++++ EXCERPTED TEXT ++++
How did this expansive stretch of the world’s geography wither to the point where it is hard to remember that it once contained a culture of innovation?

Educators supposedly talk about “teachable moments.”  We are surely in the midst of one right now, at least if we are paying attention. Two authoritarian leaders—one representing a major power, and one seemingly intent on ruining what remains of a failing nation—are displaying mistakes that inform and shame at the same time.

China, of course, is the major power. But it would be a sobering lesson for President Xi Jinping to fully comprehend the disbelief of his nation’s trading partners over the misguided decision of quarantining cities like Shanghai because of COVID. Almost nothing else so clearly demonstrates the horrors of a totalitarian state than a YouTube video of faceless and white-suited minions ordering apartment dwellers to appear on their sidewalk to be tested. The quarantine in Shanghai has been so restrictive that some are unable to get the basic necessities of life, including food. This is all in support of Xi’s “zero COVID” dictum that was meant to display China’s better discipline in dealing with the pandemic. Yet his misguided policy has turned the idea of public health upside down, making the lockdown something worse than COVID itself. Nothing says “failed government” as quick as a visual display of compulsory submission that resembles nothing so much as a mandatory morning rollcall of prisoners. To say that this policy of process over compassion has gotten bad press in most of the world is an understatement. By any national standard, China has a tiny fraction of active cases. But, of course, there is apparently no one around to tell President Xi he has made a fool of himself and inadvertently helped spread the few cases that exist.  As a reporter from the Australian Broadcasting Company notes, people have been desperate:

But if the wrong-headedness of the Chinese President looks farcical to the rest of the world, the unilateral military actions of Russian President Vladimir Putin are far more troubling and despotic. Putin is still nearly mute head of a long-fading superpower at risk of devolving even further. By now the story of his obsession with the idea of rebuilding a fantasy empire is well known, if also badly out of step with the way the world works in the 21st century. Invading and slaughtering the residents of a sovereign nation is why the global order changed after the Second World War. We have to remind ourselves that the senseless Russian attack is real: a murder spree in plain view of cameras from around the world. Working alone in the tomb of the Kremlin and without a free press, Putin has lulled himself into believing that no one would miss Ukraine if it became a clone of an inert Russia.
++++ SUPPLIED MATERIAL ++++
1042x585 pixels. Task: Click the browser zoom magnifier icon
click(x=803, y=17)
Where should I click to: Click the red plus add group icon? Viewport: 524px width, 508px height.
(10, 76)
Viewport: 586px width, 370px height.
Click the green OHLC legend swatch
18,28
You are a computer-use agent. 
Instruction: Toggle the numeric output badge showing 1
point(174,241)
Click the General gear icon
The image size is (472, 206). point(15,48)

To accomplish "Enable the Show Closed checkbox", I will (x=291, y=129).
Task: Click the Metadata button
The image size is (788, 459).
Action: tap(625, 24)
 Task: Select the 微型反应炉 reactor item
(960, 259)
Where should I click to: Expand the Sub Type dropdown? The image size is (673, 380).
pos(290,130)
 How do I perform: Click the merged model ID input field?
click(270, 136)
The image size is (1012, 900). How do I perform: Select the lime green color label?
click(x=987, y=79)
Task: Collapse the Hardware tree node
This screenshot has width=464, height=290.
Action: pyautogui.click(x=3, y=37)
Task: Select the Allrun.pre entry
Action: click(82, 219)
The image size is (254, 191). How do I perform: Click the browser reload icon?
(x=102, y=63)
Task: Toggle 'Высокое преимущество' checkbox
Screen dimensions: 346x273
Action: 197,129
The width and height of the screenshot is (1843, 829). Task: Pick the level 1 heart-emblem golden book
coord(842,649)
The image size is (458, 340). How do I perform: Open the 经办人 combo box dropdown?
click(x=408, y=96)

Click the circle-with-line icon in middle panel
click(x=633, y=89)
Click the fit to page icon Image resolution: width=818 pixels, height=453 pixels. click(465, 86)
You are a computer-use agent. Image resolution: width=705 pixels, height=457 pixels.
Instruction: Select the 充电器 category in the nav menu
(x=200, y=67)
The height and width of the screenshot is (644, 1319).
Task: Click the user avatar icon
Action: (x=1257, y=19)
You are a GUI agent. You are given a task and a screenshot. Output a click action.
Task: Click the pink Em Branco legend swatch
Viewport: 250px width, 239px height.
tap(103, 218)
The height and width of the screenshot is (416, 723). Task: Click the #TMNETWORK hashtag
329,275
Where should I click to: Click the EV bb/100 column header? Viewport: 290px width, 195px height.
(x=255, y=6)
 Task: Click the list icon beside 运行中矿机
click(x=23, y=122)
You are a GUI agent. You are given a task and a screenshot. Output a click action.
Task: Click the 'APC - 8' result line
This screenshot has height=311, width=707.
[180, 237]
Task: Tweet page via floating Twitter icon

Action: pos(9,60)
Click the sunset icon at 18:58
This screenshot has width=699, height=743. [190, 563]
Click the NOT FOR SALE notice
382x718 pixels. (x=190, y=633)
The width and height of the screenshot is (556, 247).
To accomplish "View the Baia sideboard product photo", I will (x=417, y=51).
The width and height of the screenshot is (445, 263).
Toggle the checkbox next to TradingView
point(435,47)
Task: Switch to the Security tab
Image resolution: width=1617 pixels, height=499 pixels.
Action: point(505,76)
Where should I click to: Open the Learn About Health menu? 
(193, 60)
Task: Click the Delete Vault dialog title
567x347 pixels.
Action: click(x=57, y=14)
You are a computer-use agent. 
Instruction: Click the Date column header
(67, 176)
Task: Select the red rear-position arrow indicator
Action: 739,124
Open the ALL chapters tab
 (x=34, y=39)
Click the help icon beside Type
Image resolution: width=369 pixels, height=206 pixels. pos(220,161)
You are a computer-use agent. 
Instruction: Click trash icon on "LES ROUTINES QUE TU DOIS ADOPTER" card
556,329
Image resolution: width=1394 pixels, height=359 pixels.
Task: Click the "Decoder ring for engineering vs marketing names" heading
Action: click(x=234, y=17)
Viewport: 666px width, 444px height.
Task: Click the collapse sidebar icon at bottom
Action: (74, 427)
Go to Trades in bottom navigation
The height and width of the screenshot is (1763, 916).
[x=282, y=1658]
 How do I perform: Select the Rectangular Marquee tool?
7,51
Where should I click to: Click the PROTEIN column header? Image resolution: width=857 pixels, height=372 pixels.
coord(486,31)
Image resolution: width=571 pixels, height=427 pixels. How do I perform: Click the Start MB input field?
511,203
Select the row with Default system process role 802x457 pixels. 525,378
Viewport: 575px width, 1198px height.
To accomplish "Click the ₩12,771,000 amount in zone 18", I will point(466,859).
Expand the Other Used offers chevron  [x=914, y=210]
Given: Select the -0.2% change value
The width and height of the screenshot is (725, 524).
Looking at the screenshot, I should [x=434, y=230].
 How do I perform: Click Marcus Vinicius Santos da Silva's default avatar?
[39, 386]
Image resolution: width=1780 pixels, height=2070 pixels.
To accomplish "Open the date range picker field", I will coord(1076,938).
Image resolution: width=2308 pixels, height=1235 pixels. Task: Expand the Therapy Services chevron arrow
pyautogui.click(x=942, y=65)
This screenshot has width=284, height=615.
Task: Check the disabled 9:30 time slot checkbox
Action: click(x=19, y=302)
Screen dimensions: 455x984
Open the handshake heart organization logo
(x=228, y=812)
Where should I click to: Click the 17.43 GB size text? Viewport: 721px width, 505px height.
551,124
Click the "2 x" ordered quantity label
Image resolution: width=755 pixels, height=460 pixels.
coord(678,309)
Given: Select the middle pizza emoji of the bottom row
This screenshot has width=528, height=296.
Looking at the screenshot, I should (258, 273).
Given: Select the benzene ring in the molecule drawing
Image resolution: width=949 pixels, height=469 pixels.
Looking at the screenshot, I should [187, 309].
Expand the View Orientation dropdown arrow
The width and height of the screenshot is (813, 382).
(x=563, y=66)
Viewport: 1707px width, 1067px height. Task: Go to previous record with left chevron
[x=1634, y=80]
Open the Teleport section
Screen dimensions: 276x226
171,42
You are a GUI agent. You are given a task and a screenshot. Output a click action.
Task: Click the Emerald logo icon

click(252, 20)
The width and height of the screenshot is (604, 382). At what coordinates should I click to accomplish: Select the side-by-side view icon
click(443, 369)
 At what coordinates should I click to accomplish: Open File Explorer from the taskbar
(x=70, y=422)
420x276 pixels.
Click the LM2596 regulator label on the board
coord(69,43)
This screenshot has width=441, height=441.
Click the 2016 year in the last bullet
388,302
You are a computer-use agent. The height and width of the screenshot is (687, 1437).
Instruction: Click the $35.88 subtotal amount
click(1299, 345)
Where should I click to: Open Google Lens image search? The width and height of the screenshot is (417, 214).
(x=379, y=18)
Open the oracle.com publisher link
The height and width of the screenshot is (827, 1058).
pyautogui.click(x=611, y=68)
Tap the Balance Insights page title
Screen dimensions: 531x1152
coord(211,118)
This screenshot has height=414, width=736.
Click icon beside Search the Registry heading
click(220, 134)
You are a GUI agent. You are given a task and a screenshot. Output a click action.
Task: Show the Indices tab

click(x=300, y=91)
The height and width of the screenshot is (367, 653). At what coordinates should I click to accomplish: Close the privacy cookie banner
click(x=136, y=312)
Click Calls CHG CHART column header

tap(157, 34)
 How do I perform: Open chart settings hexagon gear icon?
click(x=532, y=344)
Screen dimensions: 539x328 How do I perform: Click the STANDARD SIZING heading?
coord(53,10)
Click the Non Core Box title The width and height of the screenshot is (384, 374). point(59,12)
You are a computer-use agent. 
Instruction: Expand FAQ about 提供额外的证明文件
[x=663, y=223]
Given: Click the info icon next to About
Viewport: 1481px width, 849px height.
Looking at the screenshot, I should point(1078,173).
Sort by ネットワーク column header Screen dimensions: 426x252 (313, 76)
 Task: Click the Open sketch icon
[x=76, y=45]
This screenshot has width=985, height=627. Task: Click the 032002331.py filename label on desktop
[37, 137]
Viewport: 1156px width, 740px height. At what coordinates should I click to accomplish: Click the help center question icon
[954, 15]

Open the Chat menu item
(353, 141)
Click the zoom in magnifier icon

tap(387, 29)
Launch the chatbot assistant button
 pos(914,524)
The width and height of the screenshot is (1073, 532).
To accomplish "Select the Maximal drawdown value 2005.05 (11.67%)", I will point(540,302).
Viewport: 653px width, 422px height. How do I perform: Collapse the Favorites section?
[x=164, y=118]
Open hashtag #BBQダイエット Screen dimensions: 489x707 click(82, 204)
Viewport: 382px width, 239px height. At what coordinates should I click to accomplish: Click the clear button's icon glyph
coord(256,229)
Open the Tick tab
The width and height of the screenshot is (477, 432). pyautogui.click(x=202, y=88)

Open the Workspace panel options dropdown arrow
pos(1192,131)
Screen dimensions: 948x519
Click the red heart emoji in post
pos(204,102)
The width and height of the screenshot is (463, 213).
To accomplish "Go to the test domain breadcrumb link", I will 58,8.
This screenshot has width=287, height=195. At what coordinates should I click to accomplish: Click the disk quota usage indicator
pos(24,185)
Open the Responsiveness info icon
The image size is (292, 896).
++++
TASK REQUIREMENTS:
[1] How would you render this sentence from the commentary on Xi and Putin in Spanish: "The quarantine in Shanghai has been so restrictive that some are unable to get the basic necessities of life, including food."
[2] Can you write what comes next in the commentary on Xi and Putin, starting right after its last sentence?

ANSWERS BY TASK:
[1] La cuarentena en Shanghái ha sido tan restrictiva que algunas personas no pueden conseguir lo más básico para vivir, incluida la comida.

[2]
But the young democracy has given him more than he bargained for. Ukrainians have what most Russians seem to lack: a sense of personal agency, and of participation in the civil life of a messy democracy. It’s little wonder they were ready to reject being taken over by their moribund neighbor.

No One Wants What Russia Makes

If Russia is not yet a failed state, Putin’s error, along with pushback from most of the world’s democracies, will soon yield that result. Even now Russia’s birth rate is below levels that can sustain it. Many of the young and the nation’s best and brightest have moved to less oppressive countries. And Russia remains a remarkably corrupt and unproductive place, having missed chances to foster tech and progressive innovators like its smaller neighbors of Finland and Sweden. As we all know now, Russia mostly keeps the lights on by falling back on old and sloppy extractive industries like timber, oil and gas. Value-added businesses that make good things are rarer. No one wants Russian cars, appliances, audio components or computers. And many of us are less than happy at the thought of stepping on to a plane maintained by a Russian ground crew. My guess is that even the country’s few remaining and clueless allies may even be rethinking their purchases of those “jack-in-the-box” Russian tanks.

How did this expansive stretch of the world’s geography wither to the point where it can be hard to remember that it was once home to innovative arts and sciences? Instead, the aging residents that have not fled remain mostly silent and too ready to again fall for the fictions of a delusional leader.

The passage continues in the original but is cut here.